ZZ2 sells South Africa-grown avocados, apples and pears to customers in the UK
ZZ2 is an agricultural enterprise operating in Mooketsi, Politsi, Polokwane and Musina in the Limpopo Province, Ceres and Riebeek-Wes in the Western Cape and Langkloof in the Eastern Cape. It was registered as a private company in 1966. For more information on the company, click here, and for its product range, click here. In this interview, its marketing manager Clive Garnett tells Produce Business UK why the UK market is playing a lesser role in the export mix for both ZZ2 and many of its South African counterparts
How has ZZ2’s export business with Europe evolved in terms of countries and product mix?
Clive Garnett (CG): Traditionally the majority of South African (including ZZ2’s) avocados used to go into France and England. This started changing a number of years ago and we now supply the Scandinavian countries, previous Eastern Bloc countries like the Czech Republic and Romania, through to Portugal and Italy. Spain has also started to become a large receiver of our products, while the majority now probably goes into Germany. When one refers to apples and pears, Europe now forms a small part of our plans as the majority of our products are going to the Far East, the Middle East and to a larger and larger extent, they are [being sold in] Africa.
Where does the UK sit in the big picture for ZZ2? Is it becoming a more or less important market for you?
CG: We sell avocados, apples and pears to UK customers.
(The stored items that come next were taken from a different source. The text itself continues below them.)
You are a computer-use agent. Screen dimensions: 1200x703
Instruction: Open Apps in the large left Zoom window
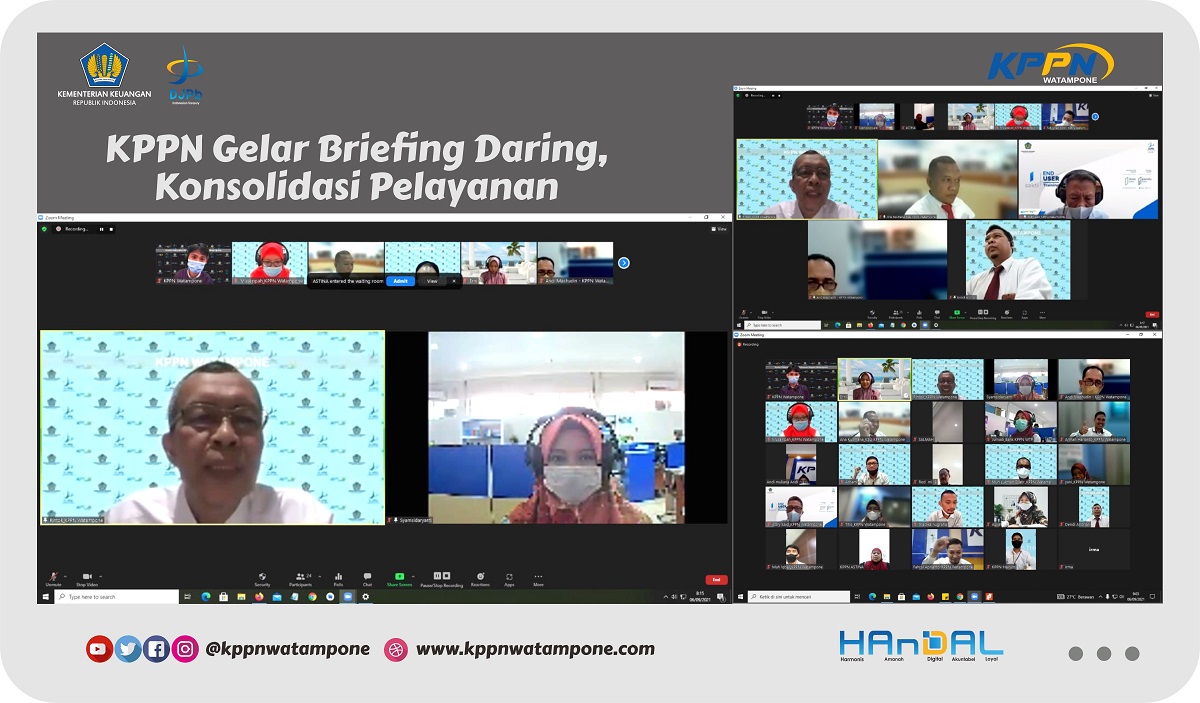coord(509,578)
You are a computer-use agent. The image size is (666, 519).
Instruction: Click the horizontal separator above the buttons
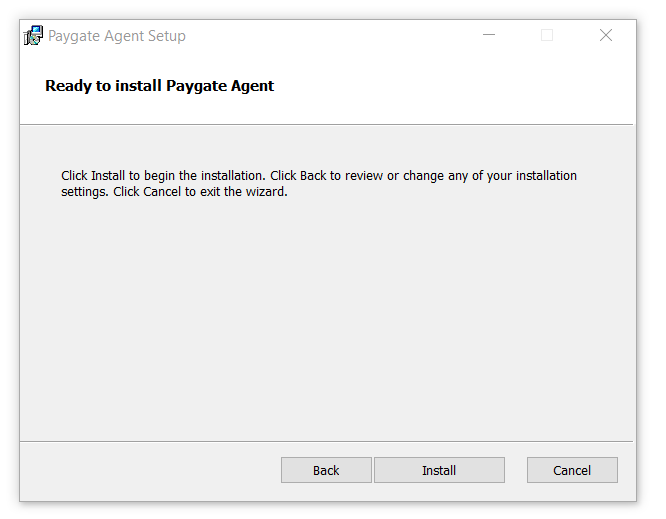[326, 441]
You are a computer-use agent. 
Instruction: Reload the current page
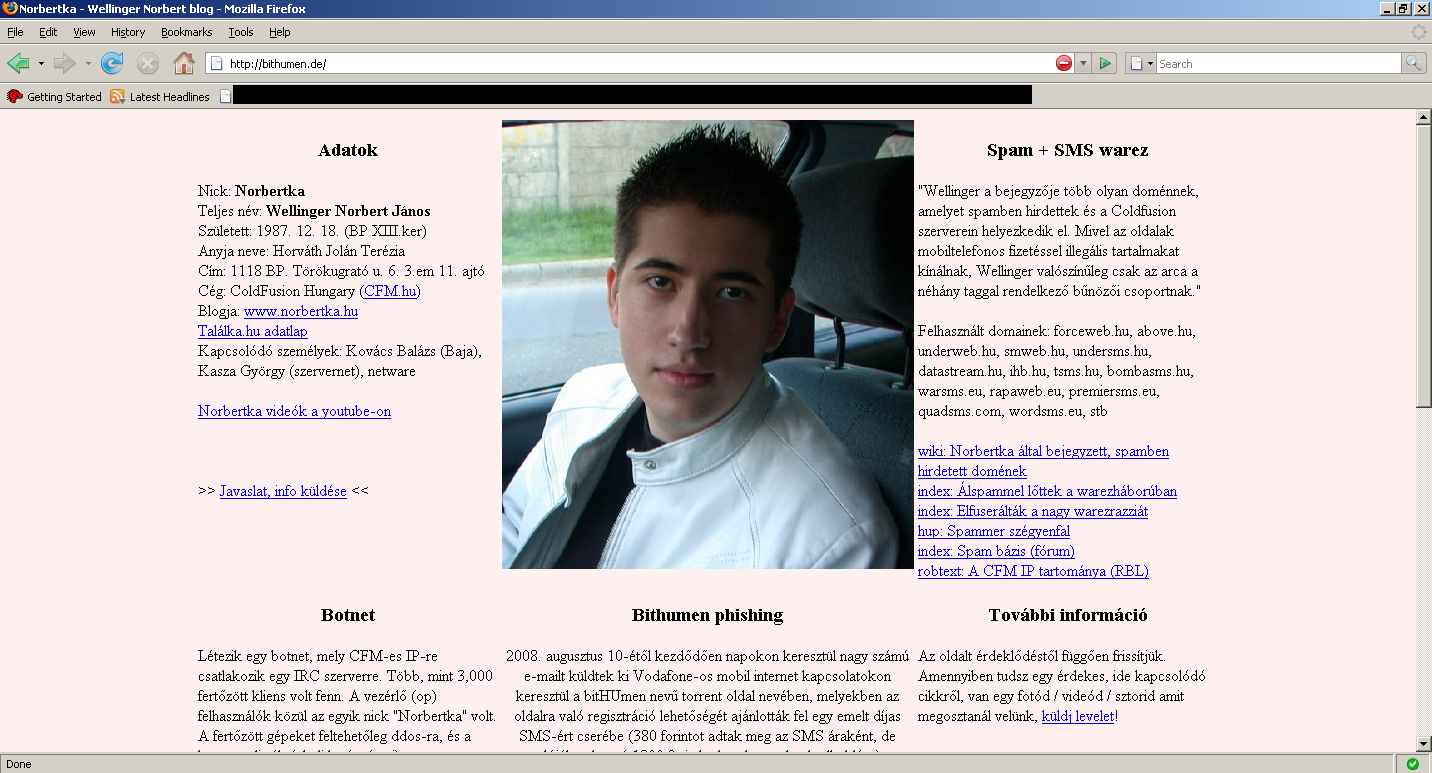(x=112, y=64)
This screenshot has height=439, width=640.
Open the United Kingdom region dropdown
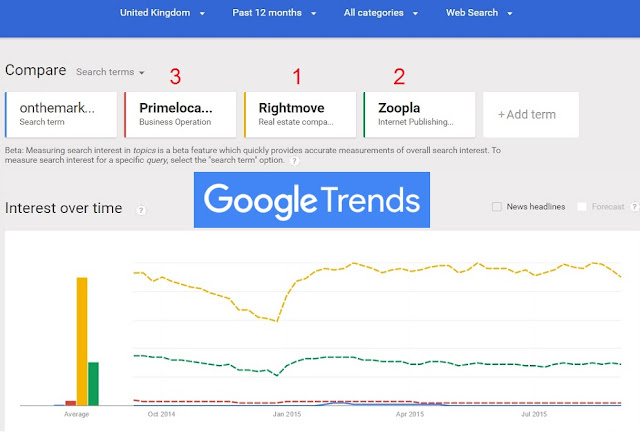pyautogui.click(x=162, y=13)
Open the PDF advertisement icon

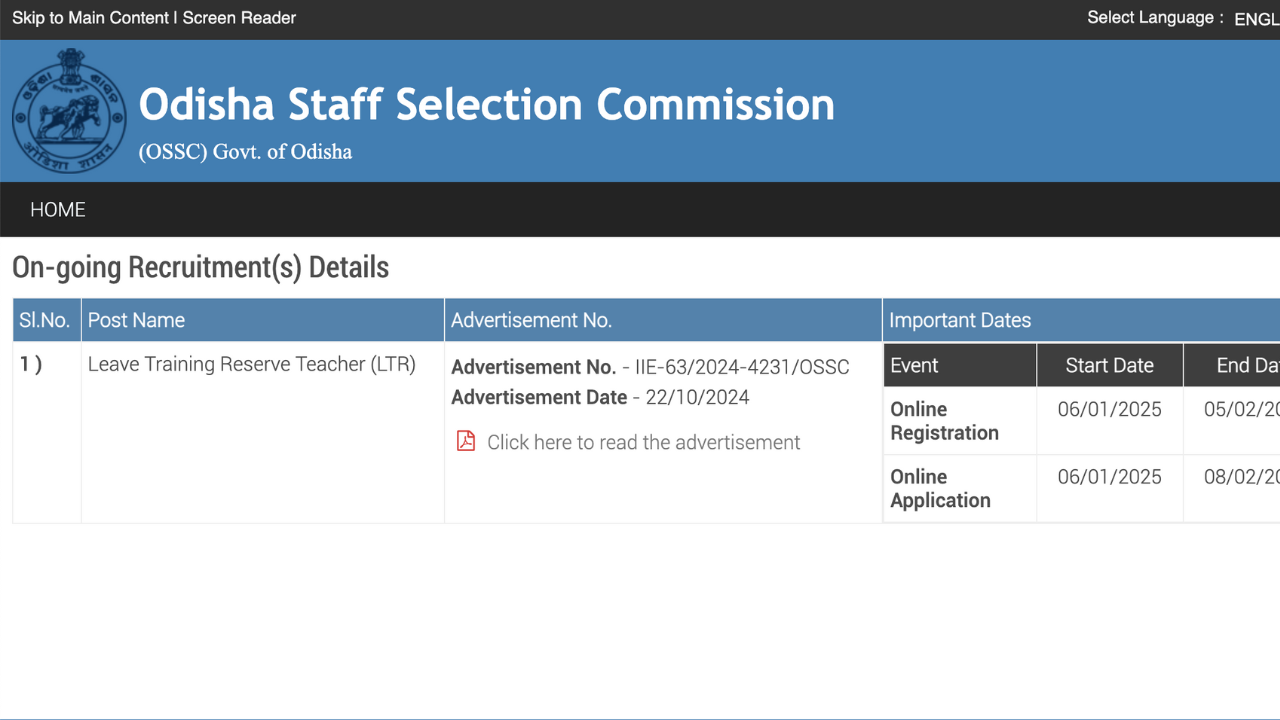(465, 440)
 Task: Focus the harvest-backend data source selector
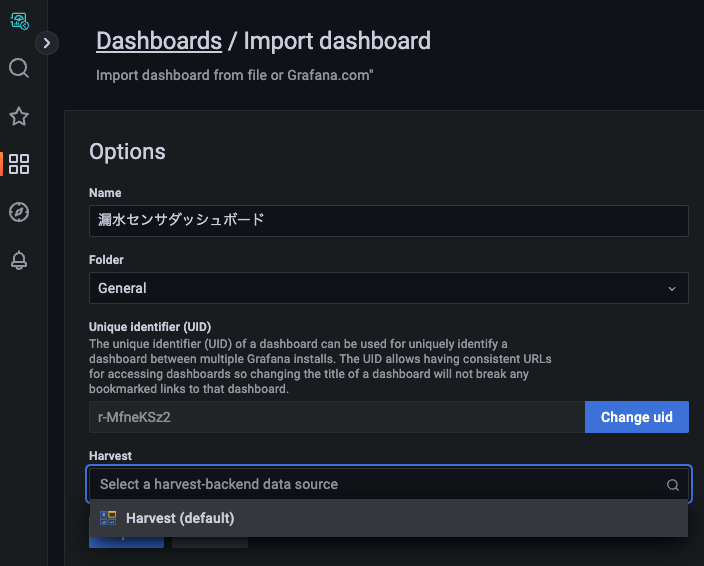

The UK is playing a smaller and smaller role for ZZ2 due to the incredibly demanding supermarket requirements, which are not translating into premium prices.
The Far East, the Middle East and Africa are far less demanding in terms of GlobalGAP, HACCP, Nature’s Choice, BRC, Sedex and all types of social responsibility audits now required. They are also growing markets and are prepared to adequately compensate the farmer as their supply chain is less costly. This results in better returns back on the farm.
ZZ2 claims to be a world leader in sustainable practices that will deliver long-term value to the international marketplace. Are buyers extracting as much value from your operation as they could yet?
CG: Our sustainable practices refer to how we farm in harmony with nature. We look after our soils so that we will be able to continue farming for much longer than the old conventional ways of farming. See the section on our web page devoted to Natuurboerdery (nature friendly farming). Regarding the extraction of value, we believe there are some buyers in Europe doing so.
Are there any new products or varieties that are in the pipeline that might be suited to the UK market? Simply Sundried, who you work with, exhibited at the London Produce Show & Conference 2015 and I know they got a lot of interest from UK and international buyers.
CG: We are increasing our product offering [by] including cactus pears, medjool dates, mangoes and cherries. The Simply Sundried product also holds much potential. On the avocado side we are continuously looking at new varieties, working closely with organisations in the USA and Israel.
In your view as one of the clear market leaders, is the South African fresh produce export market in a good place right now? Is there confidence in the future and are companies continuing to invest and expand?
CG: South African growers are resilient, optimistic and positive. Fruit and vegetables go through cycles and it is therefore important to have a long-term outlook.
With the South African Rand taking a beating in the last few months the export markets are incredibly attractive. The number of producers in South Africa is probably shrinking but those that are making it are definitely continuing to invest and expand.
How does the South African market compare, for example, with the UK and how does ZZ2 deal with the differences between each market?
CG: The South African market is completely different in that it is still based on the agency system where an agent handles our products on a consignment basis and earns an ad valorem commission based on the sales price. Most other markets around the world are wholesale markets. We use an agent in South Africa to sell our avocados, apples and pears into the various world markets.
It’s ZZ2’s 50th birthday as a company next year; do you have any plans to mark it? CG:
The van Zyl family have been farming in this area since 1906. It was just that the company was registered in 1965. We therefore have no special plans to celebrate our 50 years.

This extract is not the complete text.